$49,500 USD | Sold
| Amelia Island, Florida
- Handsome combination of Midland Maroon Metallic over tan
- Flathead V-8 performance with excellent parts availability
- Older restoration that presents nicely and drives well
- Perfect entrée into the world of woodies
100 hp, 226 cu. in. OHV L-head “flathead” V-8 engine, three-speed manual transmission, independent front suspension with coil springs, wishbone-type longitudinally-mounted rear spring suspension, and four-wheel drum brakes. Wheelbase: 114 in.
In the quest to see who among the Big Three would be first to get their all-new post-war car to market, Ford Motor Company won the race in 1949. The company had its 1949 models in production and ready for the public by June 1948, beating Chevrolet by six months and Plymouth by nine months. Ford was rewarded with the claim of America’s number one auto manufacturer, with a production increase of over 300 percent from 1948 and an extended 16-month selling period.
So visually striking were the new slab-sided bodies with flush-mounted fenders, the 1949 models were fondly nicknamed “shoebox” Fords. Despite the nomenclature, the new cars were easily the most modern looking of the Big Three low-priced cars for 1949, and the public responded accordingly, with 31,412 deliveries of the new wagon.
With its new wagon, Ford set about simplifying the ownership of a traditional wood wagon.

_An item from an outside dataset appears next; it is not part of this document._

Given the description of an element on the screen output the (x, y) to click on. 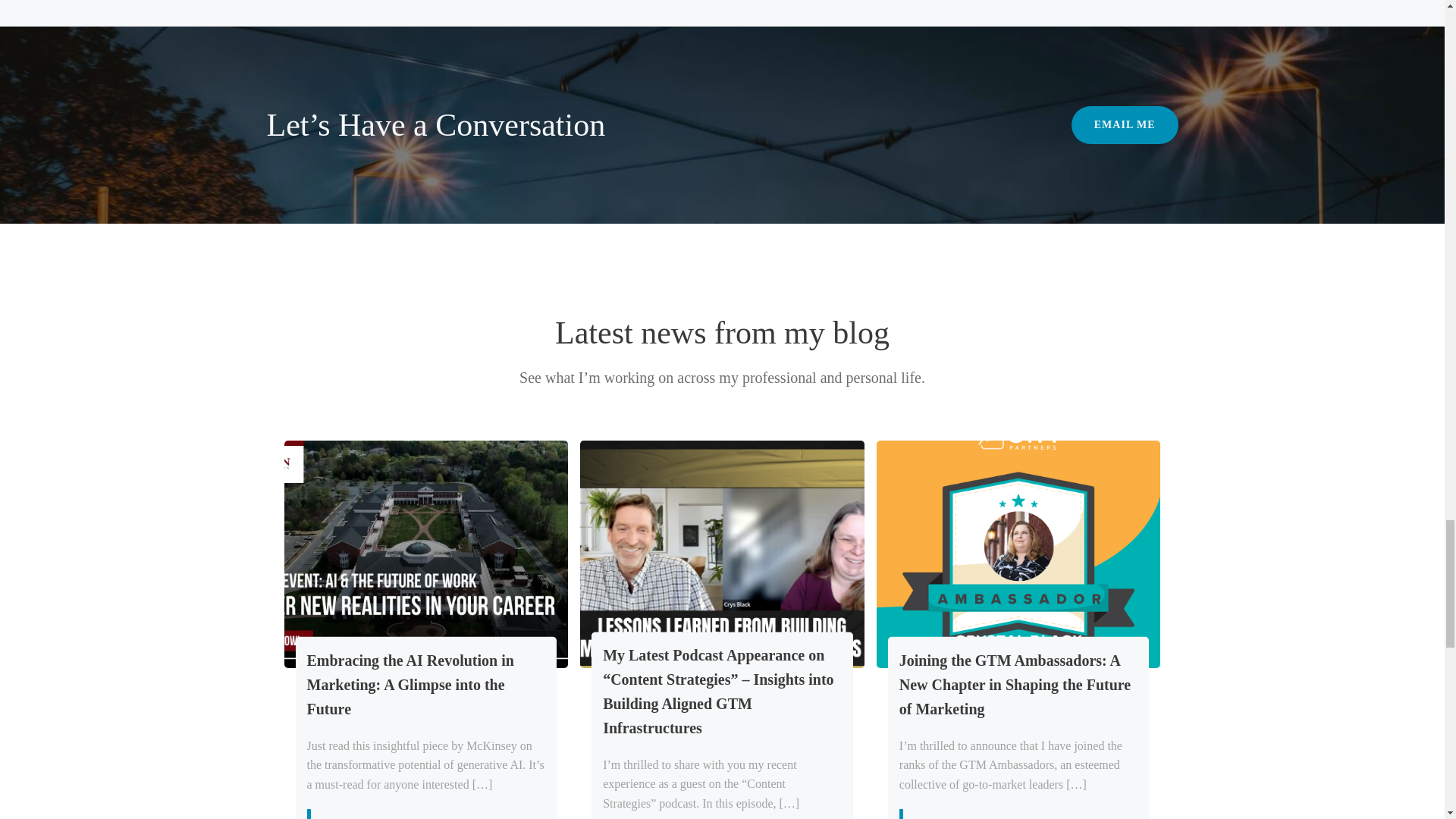
EMAIL ME (1124, 125)
read more (950, 814)
read more (357, 814)
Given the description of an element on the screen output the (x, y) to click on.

The new car featured an all-steel structure that virtually stopped the typical squeaking and much of the wind noise associated with a wood-bodied car. The design was much less complicated, with bolt-on, replaceable wood panels.
Until this time, all Ford wagons used solid maple framing, but the 1949’s framing was steel-covered, with paneling that was created by using the latest in electronic technology. Remarkably, the parts were created by using a microwave bonding process that squeezed a mixture of phenolic resin-coated wood pieces together to form a frame blank. Similarly, the panels were crafted by a layer of maple over an inner layer of ash. The roof, too, was now made from steel, and Ford offered the wagon in its higher-priced Custom series, but only as a two-door from 1949 to 1951.
Painted Midland Maroon Metallic over a dark tan interior, this workmanlike woodie was restored in Oklahoma approximately 15 years ago and has been in its current owner’s collection for the last six years. He describes it as a nicely presented car that drives nicely and has proper underhood detailing commensurate with its age. Offering sprightly V-8 performance, readily available mechanical parts, and classic “shoebox” styling, this is the perfect entrée into the wonderful world of woodies!